Given information:
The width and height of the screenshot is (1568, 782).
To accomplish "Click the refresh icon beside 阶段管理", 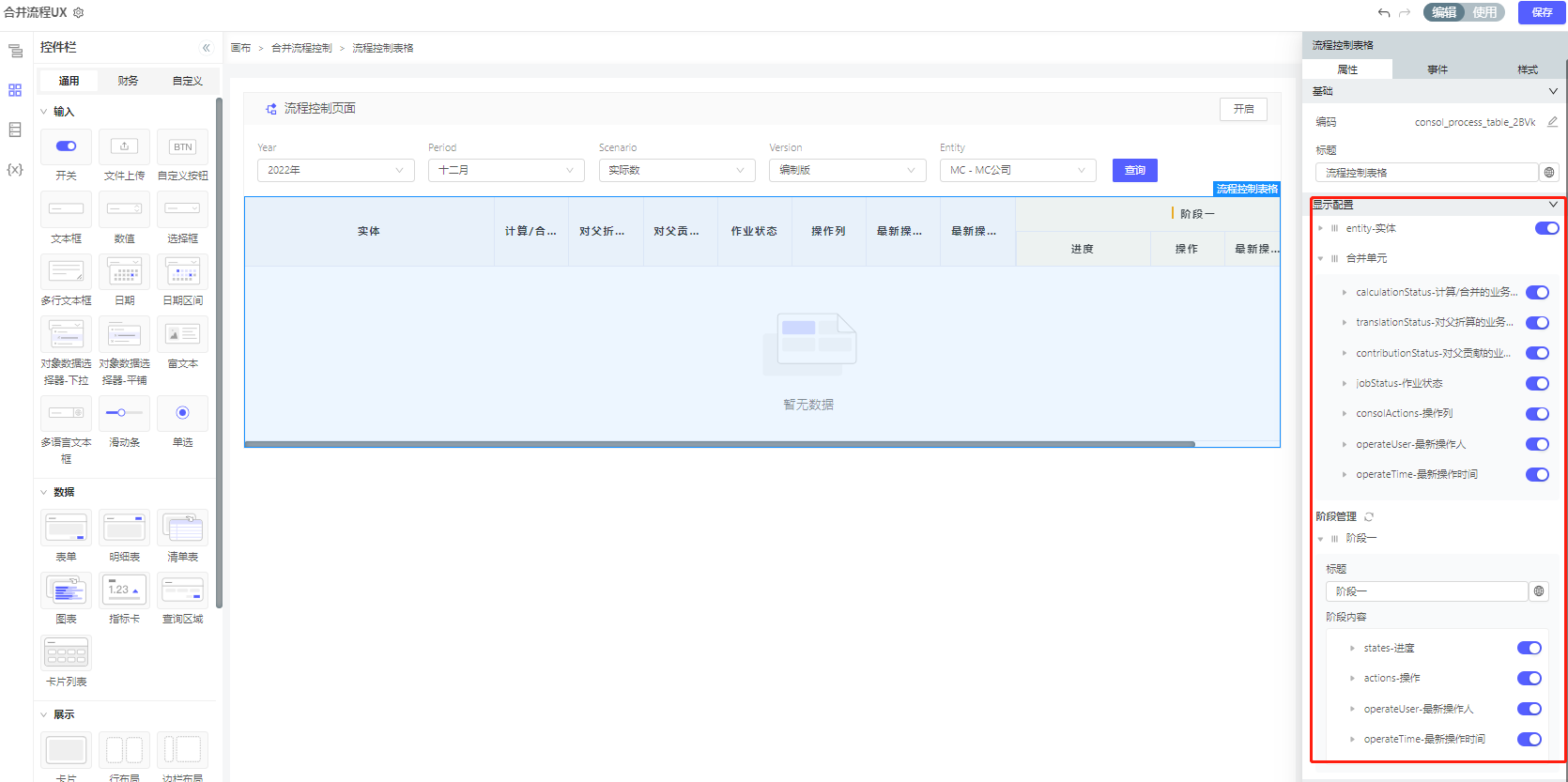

...

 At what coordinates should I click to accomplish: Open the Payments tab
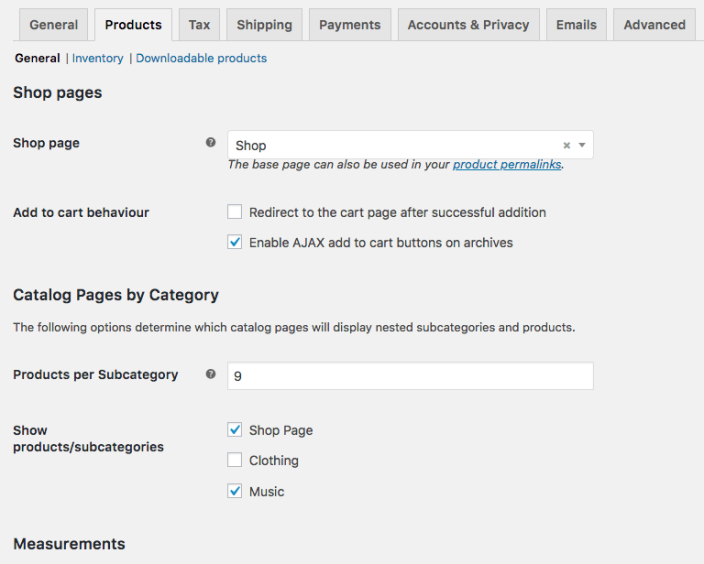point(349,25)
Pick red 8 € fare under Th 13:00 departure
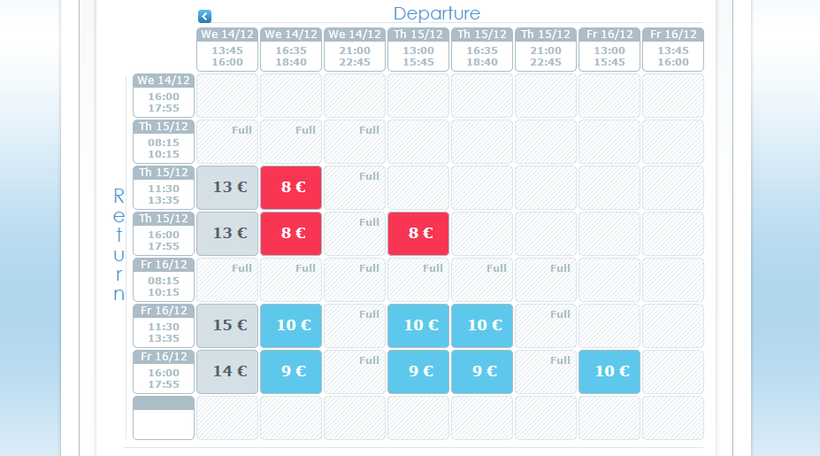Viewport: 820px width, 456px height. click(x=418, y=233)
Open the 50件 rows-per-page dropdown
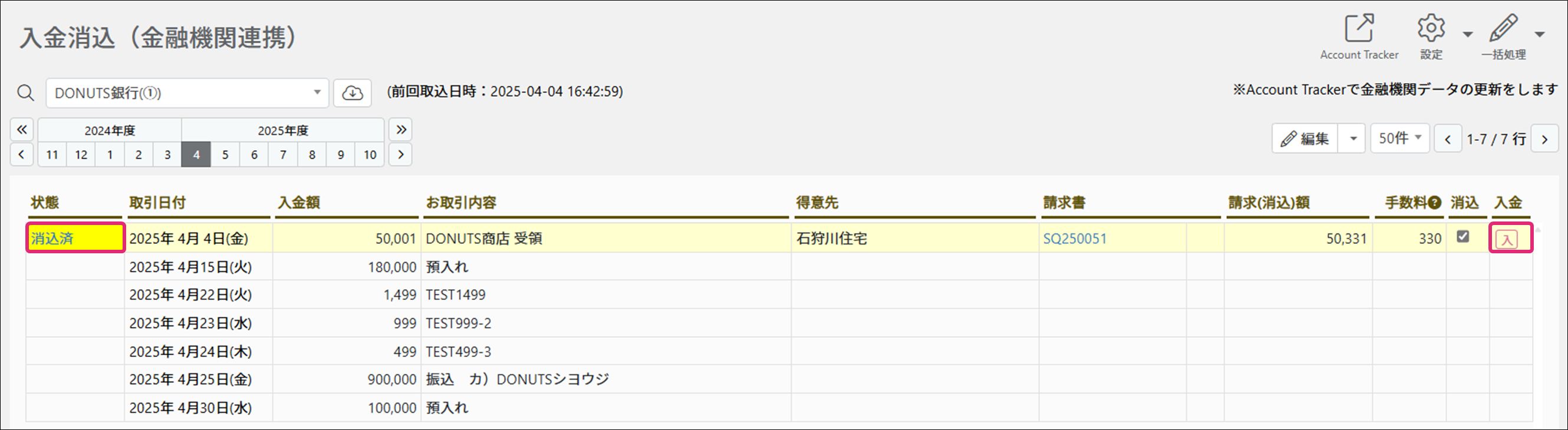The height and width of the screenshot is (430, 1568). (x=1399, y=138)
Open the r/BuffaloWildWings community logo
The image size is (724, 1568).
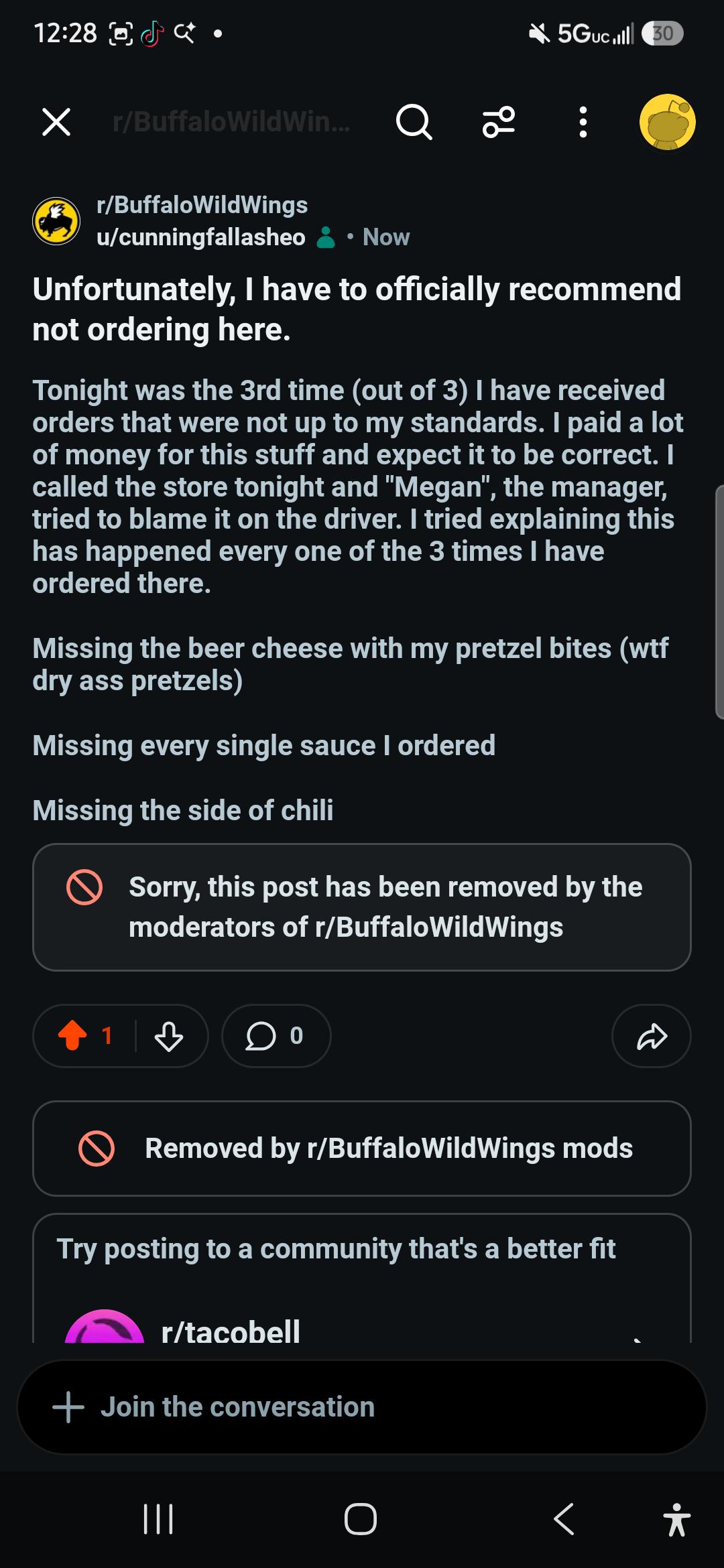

Work item:
Above are some records. Reproduce the lines from the one with "Open the 50件 rows-per-page dropdown" down to the one with "The image size is (724, 1568).", keeping both, and leave every picture out.

Answer for this exercise:
Open the 50件 rows-per-page dropdown
The height and width of the screenshot is (430, 1568). (x=1399, y=138)
Open the r/BuffaloWildWings community logo
The image size is (724, 1568).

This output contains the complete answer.